Work task 1: The WebMCP discussion below names some current and potential benefits of the proposal. List each one.
Work task 2: According to the WebMCP discussion below, what was added to the proposal to mitigate potential abuse?
Work task 3: Carry on the WebMCP discussion below, starting after its last line.

━━━━━ Excerpt

Or put differently, as a company / group / individual, instead of needing to build and distribute an mcp server and public API, you can just support WebMCP.
Another alternative is LLMs / agents operating playwright or the equivalent which will likely be less reliable and consume more tokens. (By a fair margin)
It’s a nice proof of concept.
And makes sense that the goal would be for LLM clients to adopt and support the standard natively. Then the proxy won’t be necessary.
Why on Earth would I want this?
https://github.com/webmachinelearning/webmcp
I attempted to acknowledge the security implications and am not trying to push this as a product/service - this was just a proposal.
Despite it being a proposal, I added token based authentication to mitigate potential abuse by forcing users to intentionally authenticate with a website before it can be used.
The current and potential benefits are:
- Consistent authentication mechanism for all tools.
- Ease of tool registration/deregistration.
- Tool discovery.
Main drawbacks are:
- Trusting WebMCP npm package to run on your users' computers.
- Trusting WebMCP with access to your site or platform's functionality. Kind of like OAuth?

━━━━━━━━━━
━━━━━ Data to examine

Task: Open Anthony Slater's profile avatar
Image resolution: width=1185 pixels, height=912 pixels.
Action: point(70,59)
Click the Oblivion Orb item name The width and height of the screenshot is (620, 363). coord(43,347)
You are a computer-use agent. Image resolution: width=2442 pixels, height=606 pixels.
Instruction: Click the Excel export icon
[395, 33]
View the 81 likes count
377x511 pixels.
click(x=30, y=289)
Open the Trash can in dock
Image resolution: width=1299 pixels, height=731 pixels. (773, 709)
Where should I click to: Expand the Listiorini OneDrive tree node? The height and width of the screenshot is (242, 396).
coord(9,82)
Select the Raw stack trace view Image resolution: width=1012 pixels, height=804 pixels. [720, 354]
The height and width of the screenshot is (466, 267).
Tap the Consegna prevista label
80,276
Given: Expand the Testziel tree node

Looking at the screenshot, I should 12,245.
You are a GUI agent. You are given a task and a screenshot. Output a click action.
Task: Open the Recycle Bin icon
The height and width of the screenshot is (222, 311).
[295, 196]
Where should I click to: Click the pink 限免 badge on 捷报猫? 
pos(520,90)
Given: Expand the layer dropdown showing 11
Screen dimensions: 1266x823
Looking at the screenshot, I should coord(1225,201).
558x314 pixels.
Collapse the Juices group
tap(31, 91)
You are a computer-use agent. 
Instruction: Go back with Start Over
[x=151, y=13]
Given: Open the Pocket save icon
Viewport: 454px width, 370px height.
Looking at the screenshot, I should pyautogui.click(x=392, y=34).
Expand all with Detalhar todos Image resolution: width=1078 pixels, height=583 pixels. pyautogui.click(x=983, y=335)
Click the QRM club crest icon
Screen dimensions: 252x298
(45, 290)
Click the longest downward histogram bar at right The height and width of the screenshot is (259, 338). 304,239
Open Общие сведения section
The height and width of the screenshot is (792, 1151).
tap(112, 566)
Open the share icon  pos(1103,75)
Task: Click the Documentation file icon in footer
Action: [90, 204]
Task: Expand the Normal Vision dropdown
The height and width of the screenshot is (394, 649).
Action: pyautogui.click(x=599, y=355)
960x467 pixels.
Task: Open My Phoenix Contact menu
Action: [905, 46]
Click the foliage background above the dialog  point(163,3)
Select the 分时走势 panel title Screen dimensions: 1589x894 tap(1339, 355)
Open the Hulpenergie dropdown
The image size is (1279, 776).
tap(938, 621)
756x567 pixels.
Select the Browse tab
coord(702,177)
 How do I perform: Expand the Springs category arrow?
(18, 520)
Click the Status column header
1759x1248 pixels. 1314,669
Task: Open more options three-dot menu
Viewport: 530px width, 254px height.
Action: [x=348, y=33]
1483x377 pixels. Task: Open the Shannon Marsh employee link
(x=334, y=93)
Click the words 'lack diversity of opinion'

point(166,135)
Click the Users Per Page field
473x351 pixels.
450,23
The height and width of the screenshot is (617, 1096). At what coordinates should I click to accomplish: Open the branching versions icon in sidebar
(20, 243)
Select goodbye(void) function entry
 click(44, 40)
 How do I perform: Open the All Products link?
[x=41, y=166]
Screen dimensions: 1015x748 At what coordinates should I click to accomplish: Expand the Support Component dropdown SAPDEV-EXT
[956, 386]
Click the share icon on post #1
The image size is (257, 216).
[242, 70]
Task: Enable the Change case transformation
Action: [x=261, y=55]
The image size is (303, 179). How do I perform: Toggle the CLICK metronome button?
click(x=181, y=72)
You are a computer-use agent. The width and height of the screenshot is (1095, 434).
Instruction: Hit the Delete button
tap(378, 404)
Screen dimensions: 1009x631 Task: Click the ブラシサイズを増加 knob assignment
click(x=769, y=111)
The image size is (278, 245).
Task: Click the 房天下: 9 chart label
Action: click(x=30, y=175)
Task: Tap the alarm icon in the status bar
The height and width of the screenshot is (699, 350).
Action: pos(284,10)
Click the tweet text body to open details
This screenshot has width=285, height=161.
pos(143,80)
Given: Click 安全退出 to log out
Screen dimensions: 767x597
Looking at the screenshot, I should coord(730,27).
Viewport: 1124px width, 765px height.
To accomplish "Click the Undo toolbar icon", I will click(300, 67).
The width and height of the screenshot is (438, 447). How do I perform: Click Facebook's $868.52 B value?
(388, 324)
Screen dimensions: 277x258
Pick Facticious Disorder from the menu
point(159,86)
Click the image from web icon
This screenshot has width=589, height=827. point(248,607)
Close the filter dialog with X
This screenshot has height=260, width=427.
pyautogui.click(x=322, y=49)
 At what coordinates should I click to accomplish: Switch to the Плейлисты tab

━━━━━━━━━━

Written response 1:
- Consistent authentication mechanism for all tools
- Ease of tool registration/deregistration
- Tool discovery

Written response 2: Token-based authentication, which requires users to intentionally authenticate with a website before WebMCP can be used.

Written response 3:
Does this sound right? Any other pros and cons versus integrating MCP server directly with specific LLMs?
(Here's another comment with an explanation https://news.ycombinator.com/item?id=45623782)
The npm package is only there as the browser doesn't natively support the behavior (yet). Similarly MCP clients don't have built in support. So it's a bridge/proxy to demonstrate what could be done.
> What can MCP enable? 1) Agents can access your Google Calendar and Notion, acting as a more personalized AI assistant. 2) Claude Code can generate an entire web app using a Figma design. 3) Enterprise chatbots can connect to multiple databases across an organization, empowering users to analyze data using chat. 4) AI models can create 3D designs on Blender and print them out using a 3D printer.
Sure 1 and 3 make sense if they mean "summarize" and not "analyze", 4 maybe, but 2... Oh I don't know where to begin other than to say that even really smart humans have a very hard time dealing with that task based on a figma doc. Wouldn't it make more sense to generate the figma doc if they're already that awful to begin with?
Didn’t expect WebMCP to let you build custom MCP clients too. That’s actually way more flexible!